S’il a le droit de disposer de sa personne, Tshisekedi n’a cependant pas celui de trahir le peuple congolais qui, de tout temps, et parfois au bord du désespoir, a toujours cru au triomphe de la démocratie, créneau sur lequel l’UDPS et son chef charismatique ont fondé leur réputation.

On s’étonnerait que Tshisekedi fasse un cadeau politique à la Majorité en lui redonnant une nouvelle vigueur à partir du dialogue. En effet, - et c’est un secret de polichinelle - la Majorité tient au dialogue pour contourner le verrou de 2016. Elle cherche à obtenir un glissement à l’issue d’un semblant de compromis politique. Pour y arriver, elle a placé tous ses espoirs sur Tshisekedi. C’est, présentement, sa seule planche de salut.

Si jamais Tshisekedi trahissait – pour répondre au désir secret de la Majorité - il se retrouverait isolé. C’est tout un mythe qui s’effondrerait comme de la cire au soleil. Ce serait aussi une mort politique précoce pour l’homme qui a incarné les espoirs d’une nation en quête de démocratie, d’un État de droit.

Volonté délibérée d’entretenir le chaos

En tout état de cause, tout scepticisme mis de côté, le peuple n’est pas près d’imaginer que Tshisekedi livrerait à Kabila, sur un plateau d’or, ce qu’il lui a toujours réclamé depuis 2011, à savoir la légitimation de sa propre victoire. On croise les doigts pour qu’il garde le cap. 
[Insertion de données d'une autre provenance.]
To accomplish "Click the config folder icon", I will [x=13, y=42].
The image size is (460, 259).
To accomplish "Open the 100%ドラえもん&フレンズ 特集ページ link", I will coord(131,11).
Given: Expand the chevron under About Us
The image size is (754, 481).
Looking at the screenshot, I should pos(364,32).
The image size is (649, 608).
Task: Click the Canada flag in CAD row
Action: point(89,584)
Dans les milieux des radicaux de l’UDPS, on reste encore confiant. « C’est mal connaître Tshisekedi que de lui prêter des intentions opportunistes. Rassurez-vous : il ne reniera jamais son combat. Il garde toujours son crédo : le peuple d’abord », a fait remarquer, sous couvert de l’anonymat, un cadre du parti.
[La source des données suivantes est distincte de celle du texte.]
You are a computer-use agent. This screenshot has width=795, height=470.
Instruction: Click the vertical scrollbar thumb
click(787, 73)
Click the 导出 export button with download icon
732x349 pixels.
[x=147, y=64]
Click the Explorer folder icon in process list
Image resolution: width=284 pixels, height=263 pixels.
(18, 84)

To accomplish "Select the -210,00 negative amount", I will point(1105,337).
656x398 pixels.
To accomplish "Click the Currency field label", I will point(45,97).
Et, que dire du chef de l’État ? Une fois de plus, il doit avoir été induit en erreur. Comme toujours, les chercheurs des primes continuent à le nourrir de chimère sur un éventuel glissement. Autant dire qu’entre l’inanition de la nation et le glissement, des caciques de la Majorité n’ont pas encore désarmé.

Pour assouvir leur boulimie du pouvoir, ils s’appuient aujourd’hui sur Tshisekedi et l’UDPS. Mais, rien ne prouve que leur tentative aboutisse. Car, en s’engageant dans le combat, Tshisekedi ne s’appartient plus. C’est une icône qui appartient au peuple. Ses choix politiques sont aussi ceux du peuple. Or, que veut le peuple ? Juste des élections dans les délais fixés par la Constitution de la RDC. Par conséquent, il n’est pas prêt à accepter des conciliabules politiques qui se régleraient en dehors de la Constitution.
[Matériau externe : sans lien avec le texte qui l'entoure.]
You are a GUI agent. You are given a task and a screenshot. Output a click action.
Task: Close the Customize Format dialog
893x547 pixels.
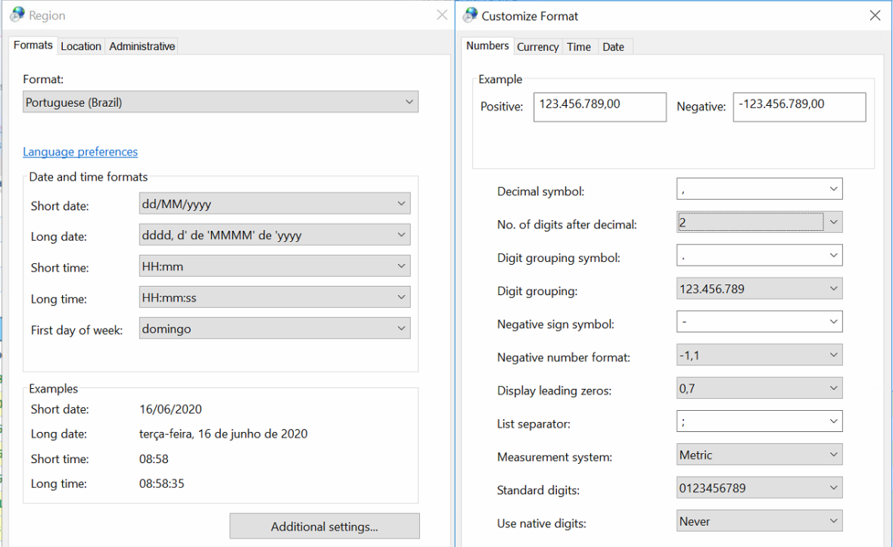(x=875, y=16)
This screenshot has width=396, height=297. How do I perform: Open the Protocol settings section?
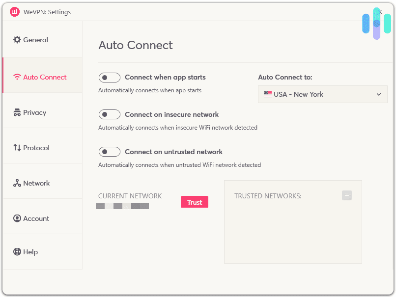tap(35, 148)
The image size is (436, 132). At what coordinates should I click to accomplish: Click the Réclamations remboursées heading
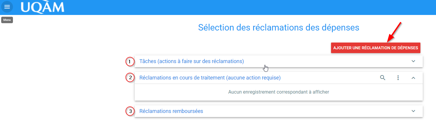click(x=171, y=111)
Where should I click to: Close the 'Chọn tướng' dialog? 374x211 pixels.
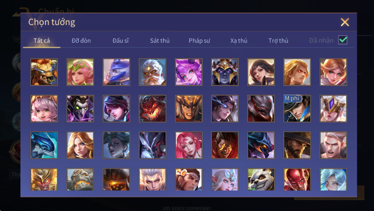[x=345, y=22]
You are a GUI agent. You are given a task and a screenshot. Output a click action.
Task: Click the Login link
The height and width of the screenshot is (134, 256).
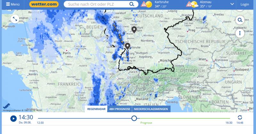[244, 4]
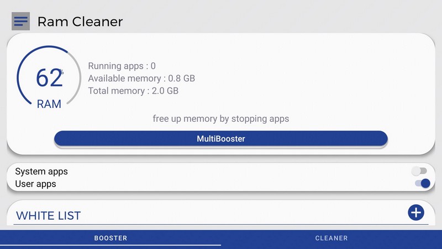Click the Running apps count text
The width and height of the screenshot is (442, 249).
pyautogui.click(x=122, y=66)
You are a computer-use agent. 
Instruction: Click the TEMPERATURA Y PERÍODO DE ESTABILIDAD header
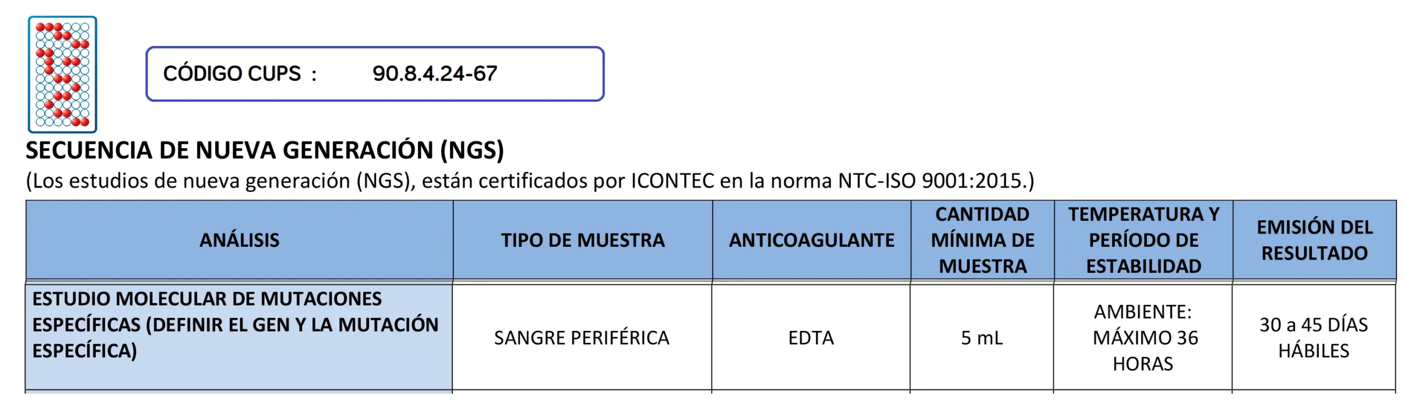[1144, 240]
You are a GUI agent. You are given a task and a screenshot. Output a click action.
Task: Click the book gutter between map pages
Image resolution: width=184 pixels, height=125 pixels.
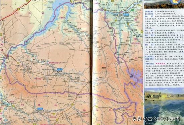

Le dialogue résoudrait-il les problèmes d’aujourd’hui ? On l’espère. Sinon, mal conduit, il en susciterait d’autres, avec le grand risque de plonger le pays dans un désordre politique indescriptible. Au demeurant, il n’y a aucune opportunité d’aller à un dialogue pour une question « électorale », qui peut bien se régler dans le cadre des institutions légalement établies. Pour organiser le cycle électoral, on n’a pas besoin d’un dialogue.

Le plus important est qu’on réorganise la Céni, en publiant un calendrier réaliste prenant en compte les scrutins essentiels. Chercher à tout prix à contourner le processus électoral, c’est vouloir délibérément entretenir le chaos. Que l’on accepte aussi d’endosser les responsabilités devant l’histoire.